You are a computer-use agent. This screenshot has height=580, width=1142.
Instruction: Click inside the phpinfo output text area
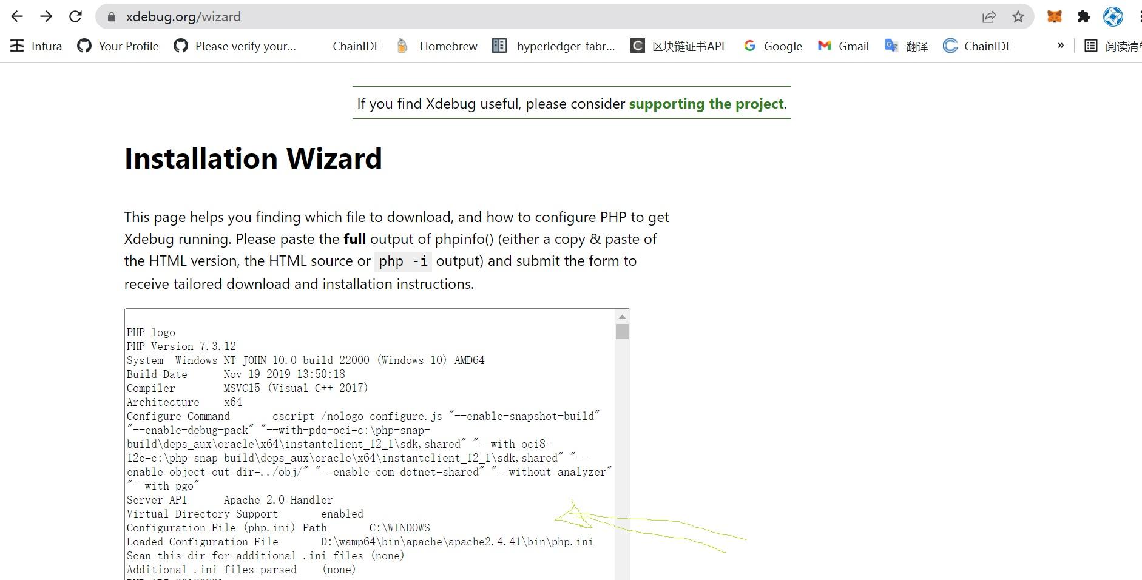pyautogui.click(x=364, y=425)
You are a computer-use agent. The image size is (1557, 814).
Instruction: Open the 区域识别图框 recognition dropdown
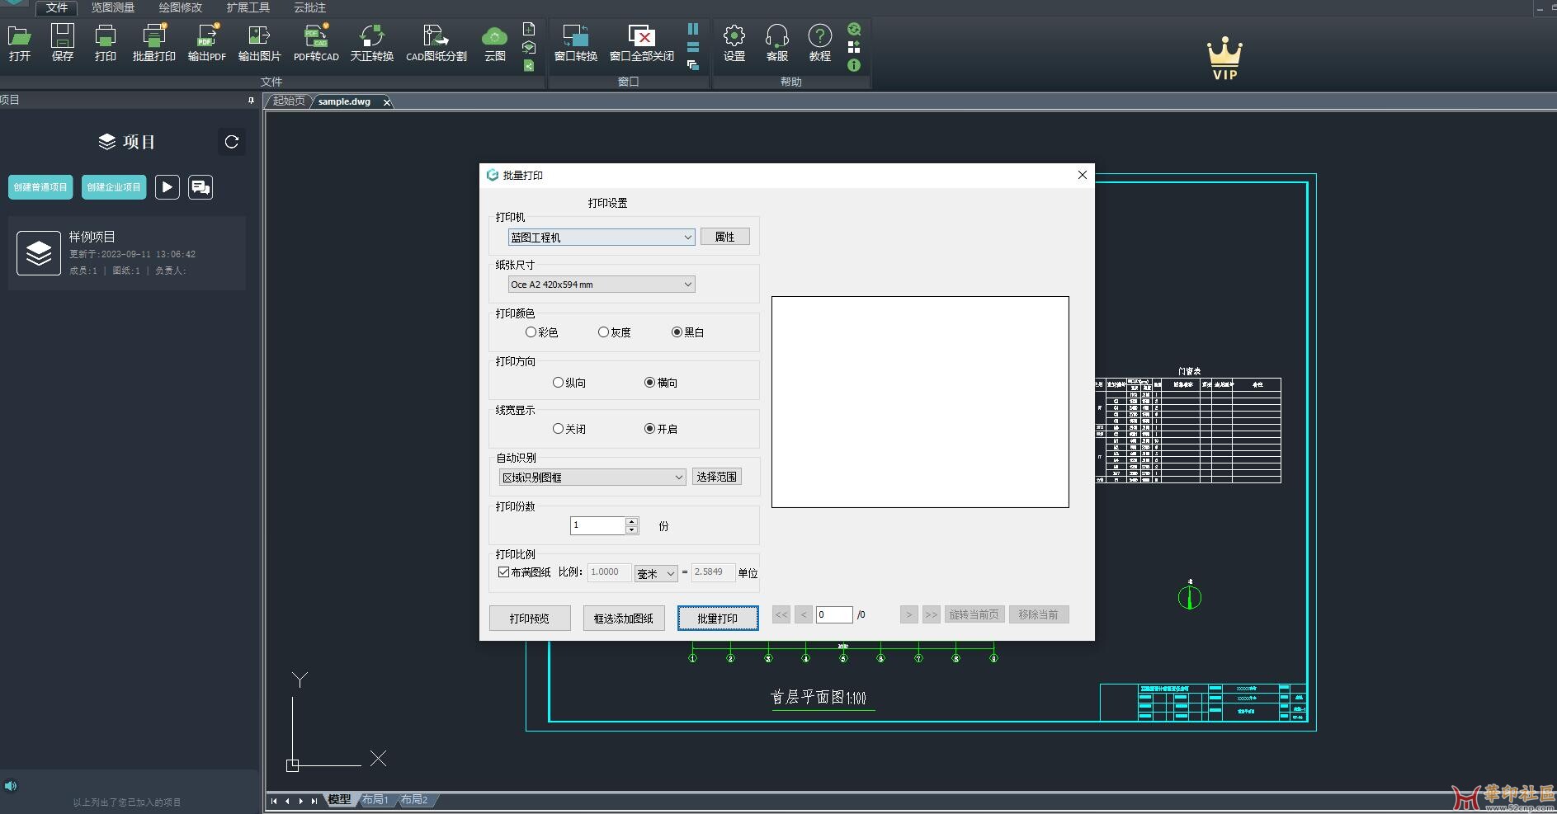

REQUIRED WORK: Go to the line with "Instruction: Click inside" in the entries above. Reproduce that line and each one after it to the end, exactly and without the pictures.

TASK ANSWER:
Instruction: Click inside the phpinfo output text area
pyautogui.click(x=364, y=425)
You are a computer-use agent. The image size is (1557, 814).
Instruction: Open the 区域识别图框 recognition dropdown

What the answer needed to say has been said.